To any lord in Scotland here,

Lowland or highland, far or near,

Lord Angus, thou hast lied!

And now, Mr. President, permit me to say that Senators can no more realize my regret than they can measure my amazement that my colleague should have felt it incumbent upon him to join the assaulting column in this Chamber. He first introduces the consideration of my political consistency, and he next introduces me, with the eighty-odd thousand of his fellow-citizens who sent me here, to this honorable body as a repudiator of public obligations. The sense of justice of fellow Senators renders it unnecessary for me to apologize for noticing my colleague’s criticisms on the one hand and his perversions on the other. However much he and his friends may endeavor, by the chop-logic of the attorney, to demonstrate what I ought to be, I know by my convictions and by my sense of duty what I am. In this particular I have largely the advantage of my colleague; for if I take him by his record, diminutive as it is, he neither knows what he was, what he is, or what duty he came here to perform.
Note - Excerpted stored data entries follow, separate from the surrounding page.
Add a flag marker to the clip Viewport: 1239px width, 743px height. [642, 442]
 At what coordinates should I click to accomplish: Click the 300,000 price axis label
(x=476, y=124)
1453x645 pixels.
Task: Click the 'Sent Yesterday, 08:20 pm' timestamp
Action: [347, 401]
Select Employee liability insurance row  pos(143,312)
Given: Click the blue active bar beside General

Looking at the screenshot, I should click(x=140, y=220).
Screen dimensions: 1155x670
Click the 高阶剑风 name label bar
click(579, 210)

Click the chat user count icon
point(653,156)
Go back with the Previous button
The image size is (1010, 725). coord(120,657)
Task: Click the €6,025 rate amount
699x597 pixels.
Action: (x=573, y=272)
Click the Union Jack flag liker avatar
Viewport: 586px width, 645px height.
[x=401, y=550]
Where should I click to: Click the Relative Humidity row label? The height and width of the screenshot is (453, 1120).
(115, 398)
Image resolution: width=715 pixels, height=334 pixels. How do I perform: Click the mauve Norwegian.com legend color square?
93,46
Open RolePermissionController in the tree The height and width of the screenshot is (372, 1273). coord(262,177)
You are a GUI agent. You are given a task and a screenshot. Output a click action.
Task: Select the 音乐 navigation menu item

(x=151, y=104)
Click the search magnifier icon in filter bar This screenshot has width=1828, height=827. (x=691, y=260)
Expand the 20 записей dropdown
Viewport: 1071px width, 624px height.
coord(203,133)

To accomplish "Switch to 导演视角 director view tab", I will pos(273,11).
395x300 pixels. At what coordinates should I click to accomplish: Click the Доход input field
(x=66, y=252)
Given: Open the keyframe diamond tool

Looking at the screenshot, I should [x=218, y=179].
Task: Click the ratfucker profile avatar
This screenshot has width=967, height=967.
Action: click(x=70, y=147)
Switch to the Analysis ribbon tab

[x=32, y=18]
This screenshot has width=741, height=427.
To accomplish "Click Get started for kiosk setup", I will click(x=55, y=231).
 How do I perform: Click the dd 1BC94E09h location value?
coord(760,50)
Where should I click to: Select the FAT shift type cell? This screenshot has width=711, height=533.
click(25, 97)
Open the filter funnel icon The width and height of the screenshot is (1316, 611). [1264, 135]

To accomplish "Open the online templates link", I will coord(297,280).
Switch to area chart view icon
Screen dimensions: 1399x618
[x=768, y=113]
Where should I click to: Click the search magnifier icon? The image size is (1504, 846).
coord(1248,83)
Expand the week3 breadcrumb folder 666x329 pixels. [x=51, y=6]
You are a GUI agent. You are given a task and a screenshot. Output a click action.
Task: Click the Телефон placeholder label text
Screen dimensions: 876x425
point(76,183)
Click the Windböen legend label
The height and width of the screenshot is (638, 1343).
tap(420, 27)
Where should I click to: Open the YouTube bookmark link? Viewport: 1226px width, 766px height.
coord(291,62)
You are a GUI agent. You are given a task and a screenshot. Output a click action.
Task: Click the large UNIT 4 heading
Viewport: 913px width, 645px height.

A very brief recital of Virginia political history, covering but a decade, will give a clear view of the Virginia situation as it is represented on this floor. My colleague gave the first page, and then, like the lazy, truant school-boy, skipped many pages, or, like the shifty lawyer, read only so much of the authority as suited his case. I am duly grateful to him for the small meed of praise he would deal out to me for the humble part I bore in the great liberal movement of 1869, which was undertaken to return our State to her normal condition in the Union.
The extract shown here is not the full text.